Records from a collection

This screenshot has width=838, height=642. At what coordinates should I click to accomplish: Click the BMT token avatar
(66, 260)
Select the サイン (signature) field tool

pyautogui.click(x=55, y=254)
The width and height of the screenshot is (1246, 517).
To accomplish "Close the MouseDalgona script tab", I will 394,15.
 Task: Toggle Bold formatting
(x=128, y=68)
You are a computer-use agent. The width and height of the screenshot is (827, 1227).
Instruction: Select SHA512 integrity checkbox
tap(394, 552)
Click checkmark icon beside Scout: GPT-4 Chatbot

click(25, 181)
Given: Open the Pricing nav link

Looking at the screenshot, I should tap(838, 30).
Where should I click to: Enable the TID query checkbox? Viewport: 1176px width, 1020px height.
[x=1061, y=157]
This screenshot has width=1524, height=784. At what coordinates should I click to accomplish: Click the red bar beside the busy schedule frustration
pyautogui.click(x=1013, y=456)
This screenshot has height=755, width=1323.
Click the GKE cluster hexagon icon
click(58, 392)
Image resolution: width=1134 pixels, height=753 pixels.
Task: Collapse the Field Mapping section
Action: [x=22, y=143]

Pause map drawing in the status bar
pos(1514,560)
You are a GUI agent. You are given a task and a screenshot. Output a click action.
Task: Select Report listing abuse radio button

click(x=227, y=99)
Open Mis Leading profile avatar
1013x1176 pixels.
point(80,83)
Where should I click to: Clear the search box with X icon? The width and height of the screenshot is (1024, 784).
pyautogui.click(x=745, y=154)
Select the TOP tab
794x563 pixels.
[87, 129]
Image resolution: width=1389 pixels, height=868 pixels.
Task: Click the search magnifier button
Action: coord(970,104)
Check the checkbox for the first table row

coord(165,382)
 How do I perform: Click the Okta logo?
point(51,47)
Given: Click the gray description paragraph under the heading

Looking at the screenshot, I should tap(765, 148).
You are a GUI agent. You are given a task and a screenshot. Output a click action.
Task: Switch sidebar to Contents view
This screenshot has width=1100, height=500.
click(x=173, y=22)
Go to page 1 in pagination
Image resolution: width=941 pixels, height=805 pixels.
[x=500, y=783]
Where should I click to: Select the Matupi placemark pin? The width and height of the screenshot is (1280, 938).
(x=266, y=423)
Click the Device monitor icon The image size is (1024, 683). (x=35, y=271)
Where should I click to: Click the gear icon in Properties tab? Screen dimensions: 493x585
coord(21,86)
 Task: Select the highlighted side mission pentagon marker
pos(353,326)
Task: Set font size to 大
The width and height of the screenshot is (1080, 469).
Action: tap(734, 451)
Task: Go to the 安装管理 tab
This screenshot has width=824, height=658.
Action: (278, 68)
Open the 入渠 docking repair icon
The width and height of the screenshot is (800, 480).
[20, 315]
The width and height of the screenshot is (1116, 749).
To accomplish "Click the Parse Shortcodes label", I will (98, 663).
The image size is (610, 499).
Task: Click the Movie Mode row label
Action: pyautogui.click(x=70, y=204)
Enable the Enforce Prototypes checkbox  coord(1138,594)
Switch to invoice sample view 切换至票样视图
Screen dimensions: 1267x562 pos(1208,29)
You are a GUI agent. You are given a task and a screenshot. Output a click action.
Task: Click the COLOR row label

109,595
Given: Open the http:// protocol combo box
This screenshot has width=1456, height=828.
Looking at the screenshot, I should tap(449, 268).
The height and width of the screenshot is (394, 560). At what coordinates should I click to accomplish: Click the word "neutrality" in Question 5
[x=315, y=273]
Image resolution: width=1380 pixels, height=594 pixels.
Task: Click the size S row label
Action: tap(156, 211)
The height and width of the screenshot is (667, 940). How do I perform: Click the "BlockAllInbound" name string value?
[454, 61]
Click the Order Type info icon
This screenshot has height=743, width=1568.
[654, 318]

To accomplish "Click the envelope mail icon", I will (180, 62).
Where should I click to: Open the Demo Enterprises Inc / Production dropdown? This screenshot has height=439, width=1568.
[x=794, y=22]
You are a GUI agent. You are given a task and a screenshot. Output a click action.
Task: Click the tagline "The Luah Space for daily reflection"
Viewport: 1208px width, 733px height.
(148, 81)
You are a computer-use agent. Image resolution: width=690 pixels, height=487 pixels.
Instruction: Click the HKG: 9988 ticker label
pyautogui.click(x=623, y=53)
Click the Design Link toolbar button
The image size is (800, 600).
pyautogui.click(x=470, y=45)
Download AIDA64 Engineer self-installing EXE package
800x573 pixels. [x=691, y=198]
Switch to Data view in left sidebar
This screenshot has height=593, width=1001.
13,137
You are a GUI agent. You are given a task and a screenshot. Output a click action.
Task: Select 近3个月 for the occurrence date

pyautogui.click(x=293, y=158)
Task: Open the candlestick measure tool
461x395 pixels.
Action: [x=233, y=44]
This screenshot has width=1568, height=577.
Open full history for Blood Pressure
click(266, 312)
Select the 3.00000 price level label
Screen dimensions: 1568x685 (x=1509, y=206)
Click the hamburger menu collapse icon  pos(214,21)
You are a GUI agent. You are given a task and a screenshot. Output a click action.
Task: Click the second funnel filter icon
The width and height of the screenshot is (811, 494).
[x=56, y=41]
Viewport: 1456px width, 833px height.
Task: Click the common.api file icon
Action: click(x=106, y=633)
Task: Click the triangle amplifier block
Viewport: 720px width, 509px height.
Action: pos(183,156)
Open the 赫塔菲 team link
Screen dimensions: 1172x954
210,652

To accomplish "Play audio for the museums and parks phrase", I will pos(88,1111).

How to complete this task: Copy each line above holding "computer".

Completed exercise:
You are a computer-use agent. The width and height of the screenshot is (827, 1227).
You are a computer-use agent. Image resolution: width=690 pixels, height=487 pixels.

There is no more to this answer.